Learn which bridges can't reach baidu
I hear from our friends at GIFC that when their bridges get blocked, they get blocked duplex. That is, people in China can't reach the bridge, but also the bridge can't reach China. So one trick they have for checking if bridge addresses need to be rotated is pinging a well-known site inside China.
Now, this reachability testing won't solve all our problems. In practice, we know from legacy/trac#1728 (moved) that sometimes the gfw blocks our bridges much more precisely by ip:port rather than by blackholing the IP address.
On the other hand, we know that at least in the Sept 2009 blocking event, they blocked some bridges by ip:port and others by blackholing them: http://archives.seul.org/tor/relays/Sep-2009/msg00003.html
So it would be worthwhile to teach bridges how to check if they've been blackholed, in case it turns out to be useful trick in the arsenal.

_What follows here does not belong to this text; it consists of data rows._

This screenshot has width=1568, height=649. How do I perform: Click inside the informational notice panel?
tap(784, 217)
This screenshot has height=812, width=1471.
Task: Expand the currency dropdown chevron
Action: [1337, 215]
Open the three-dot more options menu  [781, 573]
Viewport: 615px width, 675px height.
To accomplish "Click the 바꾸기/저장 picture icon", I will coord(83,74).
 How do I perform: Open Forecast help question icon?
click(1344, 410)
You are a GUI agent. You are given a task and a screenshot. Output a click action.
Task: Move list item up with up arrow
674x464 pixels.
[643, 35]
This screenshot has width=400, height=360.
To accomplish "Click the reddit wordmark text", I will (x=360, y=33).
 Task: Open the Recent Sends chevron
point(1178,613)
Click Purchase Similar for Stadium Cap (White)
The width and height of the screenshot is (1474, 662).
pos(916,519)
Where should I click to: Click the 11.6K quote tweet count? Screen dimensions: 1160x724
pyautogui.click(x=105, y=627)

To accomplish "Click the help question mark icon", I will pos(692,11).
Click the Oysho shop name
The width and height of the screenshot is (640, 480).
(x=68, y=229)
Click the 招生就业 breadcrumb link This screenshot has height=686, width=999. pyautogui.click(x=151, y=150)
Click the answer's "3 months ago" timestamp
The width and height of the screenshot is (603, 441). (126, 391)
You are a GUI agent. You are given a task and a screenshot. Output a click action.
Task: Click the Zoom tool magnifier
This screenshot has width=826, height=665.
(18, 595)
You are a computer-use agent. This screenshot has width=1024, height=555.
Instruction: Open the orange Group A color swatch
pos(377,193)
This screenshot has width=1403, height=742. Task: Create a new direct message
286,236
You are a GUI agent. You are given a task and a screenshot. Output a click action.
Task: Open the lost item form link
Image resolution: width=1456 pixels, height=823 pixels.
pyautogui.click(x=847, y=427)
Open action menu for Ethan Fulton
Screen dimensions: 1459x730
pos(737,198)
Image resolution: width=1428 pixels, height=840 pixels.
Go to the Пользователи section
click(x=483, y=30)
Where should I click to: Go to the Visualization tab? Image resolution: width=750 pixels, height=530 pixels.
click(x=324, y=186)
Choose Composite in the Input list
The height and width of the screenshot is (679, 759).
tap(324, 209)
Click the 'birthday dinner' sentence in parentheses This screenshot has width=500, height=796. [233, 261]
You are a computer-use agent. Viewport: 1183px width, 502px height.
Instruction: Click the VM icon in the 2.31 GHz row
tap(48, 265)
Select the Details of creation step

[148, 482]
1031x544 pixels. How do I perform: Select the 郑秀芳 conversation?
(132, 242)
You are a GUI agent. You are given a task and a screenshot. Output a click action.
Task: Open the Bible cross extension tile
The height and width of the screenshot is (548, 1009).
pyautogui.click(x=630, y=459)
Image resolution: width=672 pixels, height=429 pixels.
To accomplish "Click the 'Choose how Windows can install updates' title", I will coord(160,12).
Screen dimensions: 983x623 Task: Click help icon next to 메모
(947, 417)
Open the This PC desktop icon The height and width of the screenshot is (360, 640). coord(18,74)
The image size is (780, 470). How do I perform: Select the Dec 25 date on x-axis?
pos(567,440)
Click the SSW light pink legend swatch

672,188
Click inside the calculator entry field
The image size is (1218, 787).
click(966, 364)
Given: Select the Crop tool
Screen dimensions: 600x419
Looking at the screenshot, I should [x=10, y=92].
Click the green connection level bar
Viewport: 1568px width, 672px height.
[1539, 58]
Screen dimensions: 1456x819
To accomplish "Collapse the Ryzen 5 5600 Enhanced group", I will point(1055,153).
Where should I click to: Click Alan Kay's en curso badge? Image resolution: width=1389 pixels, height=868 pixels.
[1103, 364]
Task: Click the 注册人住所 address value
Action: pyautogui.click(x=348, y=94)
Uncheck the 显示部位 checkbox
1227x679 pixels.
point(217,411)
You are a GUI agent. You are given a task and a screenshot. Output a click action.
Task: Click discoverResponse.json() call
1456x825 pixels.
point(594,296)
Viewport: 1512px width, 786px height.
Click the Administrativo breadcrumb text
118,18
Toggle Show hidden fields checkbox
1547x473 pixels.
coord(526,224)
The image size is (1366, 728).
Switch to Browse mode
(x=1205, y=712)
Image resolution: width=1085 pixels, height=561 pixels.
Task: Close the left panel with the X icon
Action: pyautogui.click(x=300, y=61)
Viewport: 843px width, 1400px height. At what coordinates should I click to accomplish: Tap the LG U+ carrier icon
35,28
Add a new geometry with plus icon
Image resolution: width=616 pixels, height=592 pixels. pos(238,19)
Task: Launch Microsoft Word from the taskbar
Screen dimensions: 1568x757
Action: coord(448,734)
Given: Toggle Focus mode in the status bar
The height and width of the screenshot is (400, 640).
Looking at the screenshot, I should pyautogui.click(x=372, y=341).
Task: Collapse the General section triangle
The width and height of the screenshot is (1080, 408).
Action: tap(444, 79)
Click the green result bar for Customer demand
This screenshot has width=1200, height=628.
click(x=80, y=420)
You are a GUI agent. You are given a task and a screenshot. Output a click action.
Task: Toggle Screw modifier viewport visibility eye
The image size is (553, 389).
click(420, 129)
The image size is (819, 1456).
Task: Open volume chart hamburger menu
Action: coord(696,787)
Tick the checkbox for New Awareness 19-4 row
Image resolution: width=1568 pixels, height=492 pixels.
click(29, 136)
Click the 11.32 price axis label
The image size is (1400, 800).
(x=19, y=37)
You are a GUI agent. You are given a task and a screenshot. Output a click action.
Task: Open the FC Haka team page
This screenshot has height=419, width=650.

Step one is to come up with a proposal for how we're going to check. Should we just fetch the baidu frontpage at irregular times, and if we've failed too many tests lately but we otherwise seem to have a working network connection, add a line to our extra-info descriptor? What are the blocking-resistance implications of having all our bridges voluntarily touch baidu periodically?
Step 1.5 is to implement the proposal.
Step two is to run a few bridges ourselves, get them blackholed (perhaps by giving out their addresses in every single answer on bridgedb ;), and test to make sure the reporting behavior is working as expected.
Step three is to look for patterns in the extra-info descriptors that the bridge directories aggregate. Do the bridges that seem to have no traffic from China report that they can't reach Baidu? Corroborate by doing direct scans from inside China.
Step n, as a bonus, is to evaluate whether we want to get any more methodical about which domains we test. Maybe have a list of domains somewhere that bridges learn that we can update on the fly? We should save this question until we've at least finished step two.